● **Verilen Metin**:
────────

Papazın cevabından anlaşıldığına göre, Portekizliler gerçekten fakir Japonları köle olarak satıp, büyük karlar elde ediyorlardı. Hideyoşi’nin emri kesindi: “bütün papazlar 20 gün içinde ülkeyi terk ersinler!” Bu karar tüccarları kapsamıyordu. Fakat ticari münasebetler devam ederken, papazlar bir yolunu bulup gizleniyor ve faaliyetlerine devam ediyorlardı. 1620’lerde Avrupa’da cereyan eden mezhep kavgaları zaten kuşku içindeki Japonları, Hıristiyanlığın toplum barışını tehlikeye düşürücü bir din olduğu kanaatine zorladı. Ve 1624 yılında, yalnız papazlar değil, herhangi bir Avrupalının Japon toprağına ayak basması yasaklandı. Şimabara ve Amakusa adlı beyliklerde misyonerler çok başarılı olmuş ve halkı tamamen Hıristiyanlaştırmışlardı. Hıristiyanlığa karşı başlatılan resmi tavır karşısında, ülkenin diğer kesimlerinden bazı Hıristiyanlar da buralara gelmişlerdi. Bunların arasında toprağı elinden alınan birçok samuray da vardı. Yapılan baskılar sonucu Hıristiyanlar isyan etti ve bir kaleyi ele geçirdiler. Japon ordusu kaleyi kuşattı ve içindekileri imha etti. Böylece Japonya’da Hıristiyanlık ortadan kalkmış oldu. Cizvit misyonerleri aynı zamanda çok başarılı yayıncılardı. Bunlar dini eserlerden başka, sözlükler, dil bilgisi kitapları ve kilise okullarında kullanılacak ders kitapları yayınlayarak Japonların Avrupa yazısı ile baskı yapmalarına yardımcı oldular. Bu tarihlerde bazı Japonlar Avrupa’ya seyahat ettiler. Bu sırada Vatikan’ın önemli bir misyonu bulunmaktaydı. Kyuşu’nun işgalinden sonra, Hideyoşi’nin gayesi Kyoto’nun kuzeyindeki sahayı emri altına almaktı. İyi bir fırsat çıkınca da hemen büyük bir ordu ile kuzeye yürümeye karar vermişti (1590). Çok emek sarf etmeksizin, ordu kalenin önünde güzel bir karargah kurdu. Günler eğlence ile geçiyordu. Netice de kale komutanı ve Hojo ailesinin reisi, teslim olmak ve intihar etmek mecburiyetinde kaldı. Bundan sonra, bütün kuzey Japonya’da müstakil hiçbir bey kalmamıştır.

────────

● **Çıkarılan Bilgiler**:
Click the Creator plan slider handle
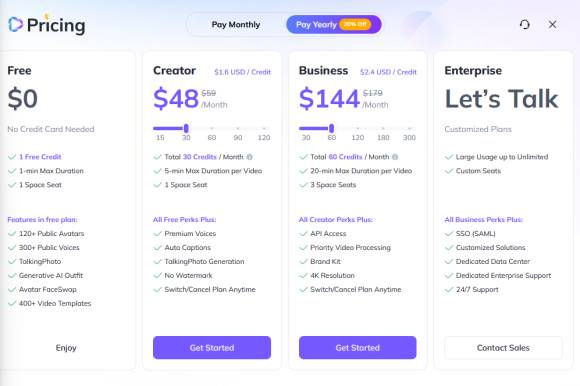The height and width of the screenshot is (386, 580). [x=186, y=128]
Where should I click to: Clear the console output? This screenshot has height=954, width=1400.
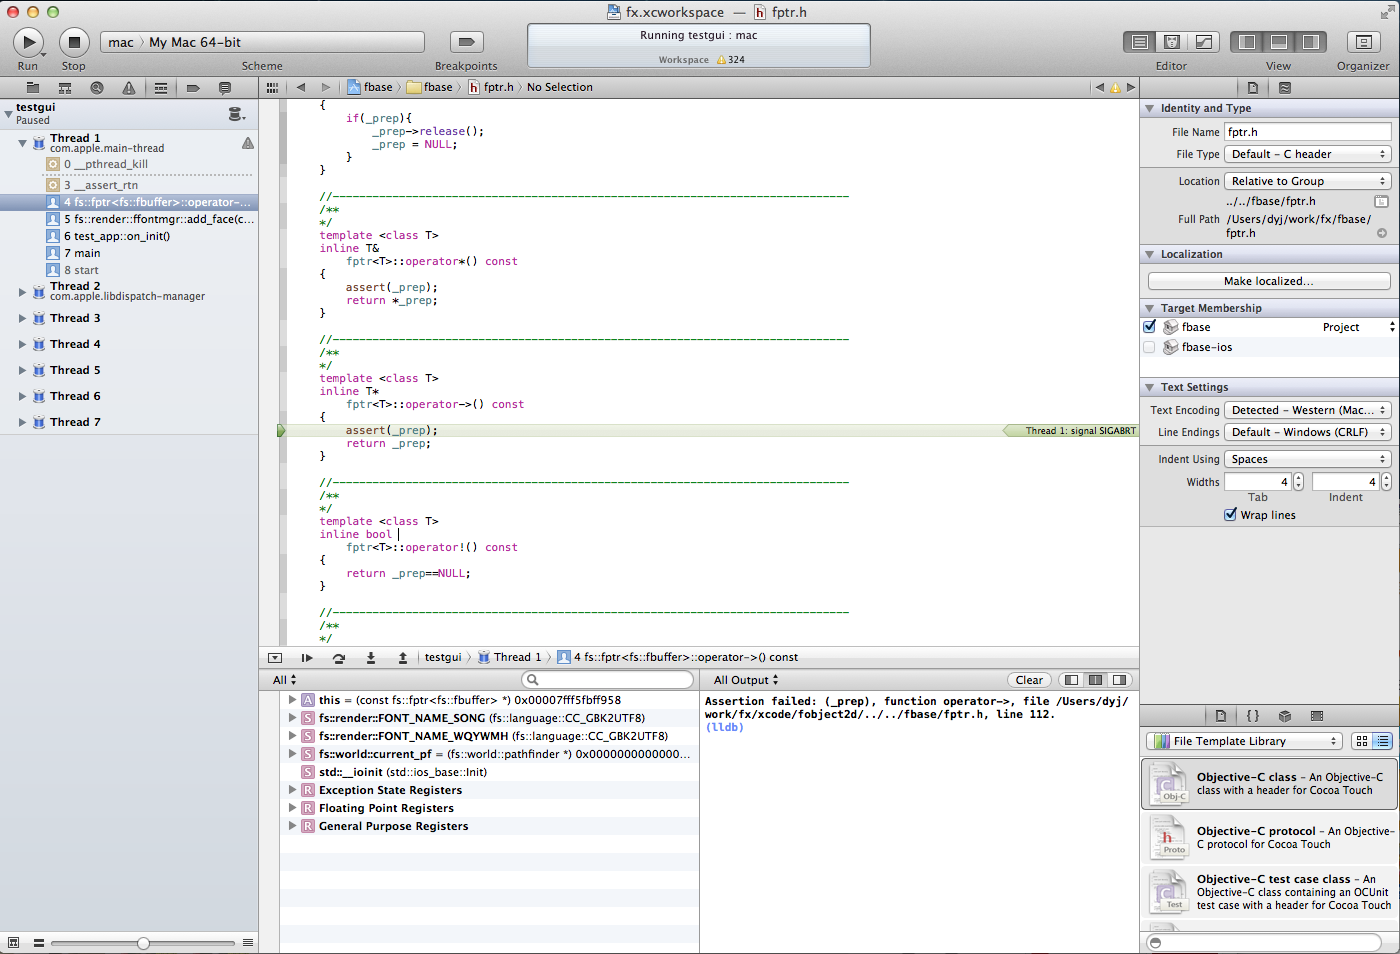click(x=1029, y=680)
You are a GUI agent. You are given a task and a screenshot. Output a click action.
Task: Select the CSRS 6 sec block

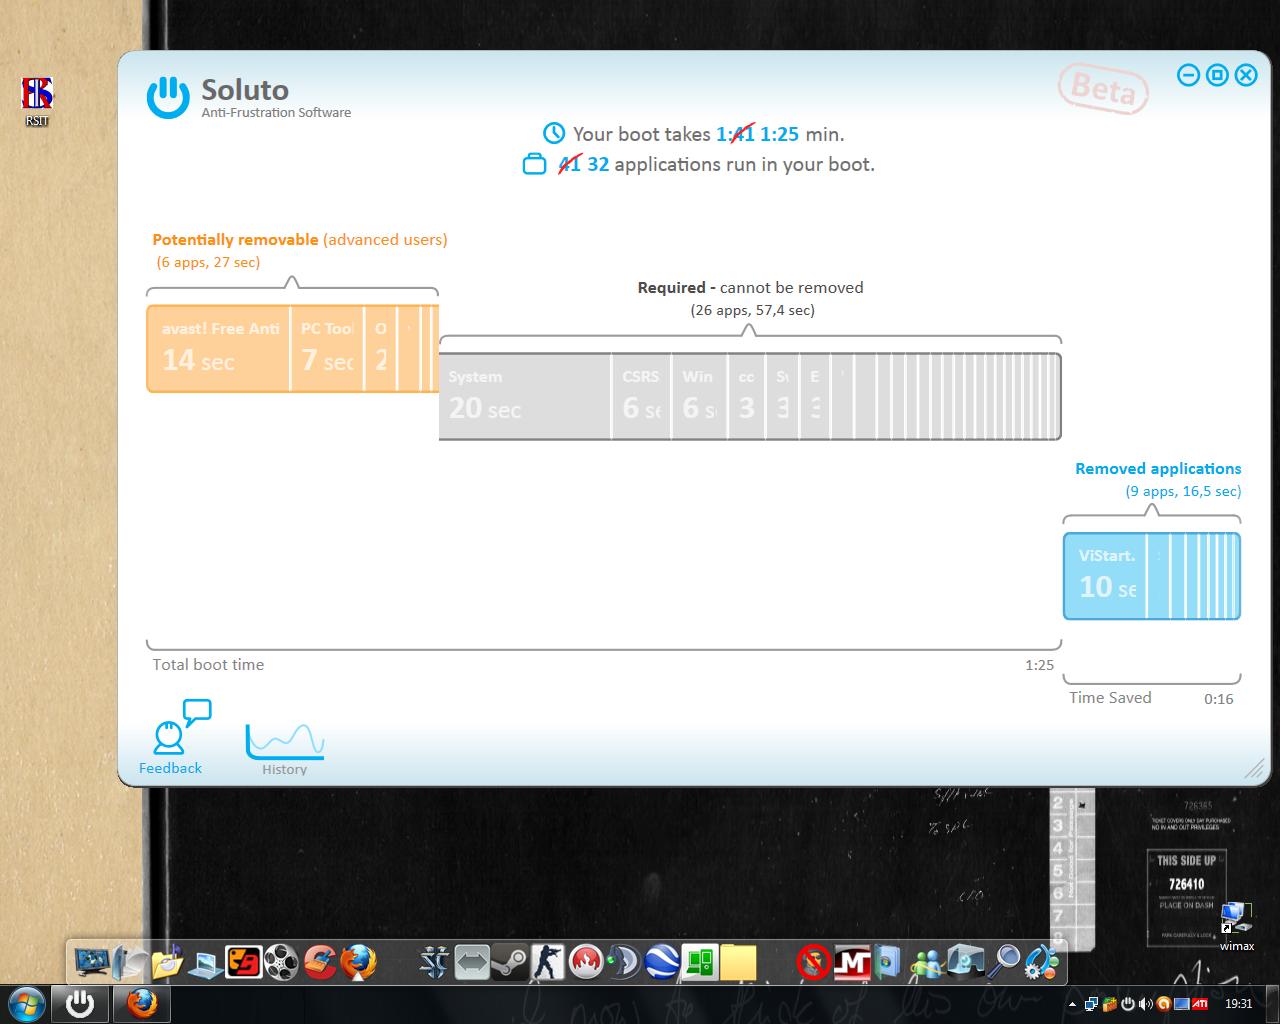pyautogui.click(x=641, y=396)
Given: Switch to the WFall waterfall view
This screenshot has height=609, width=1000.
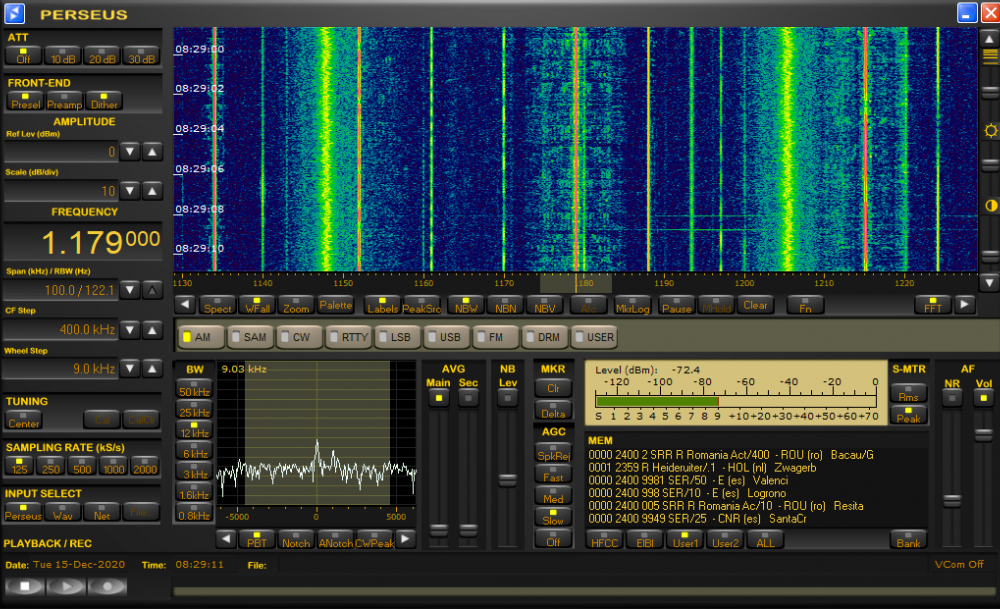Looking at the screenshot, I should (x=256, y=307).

────────

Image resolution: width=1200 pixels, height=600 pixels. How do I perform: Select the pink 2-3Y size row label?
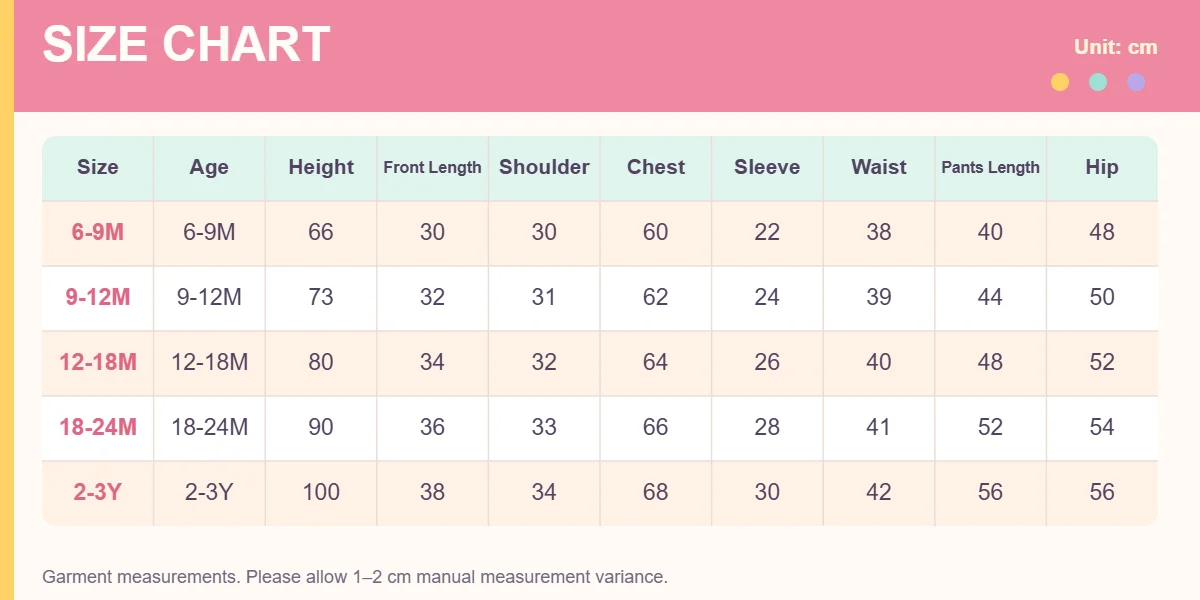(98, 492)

────────

● **Yapılacaklar**:
**A)** Japonya'da Hıristiyanlığın tarihini anlatan metinde Cizvit misyonerlerinin yayınladığı eser türlerinin hepsini sıralayın.
**B)** Japonya'da Hıristiyanlığın tarihini anlatan metne göre 1624 yılında ne yasaklandı?

● **Yanıtlar**:
**A)**
- Dini eserler
- Sözlükler
- Dil bilgisi kitapları
- Kilise okullarında kullanılacak ders kitapları

**B)** Yalnız papazların değil, herhangi bir Avrupalının Japon toprağına ayak basması yasaklandı.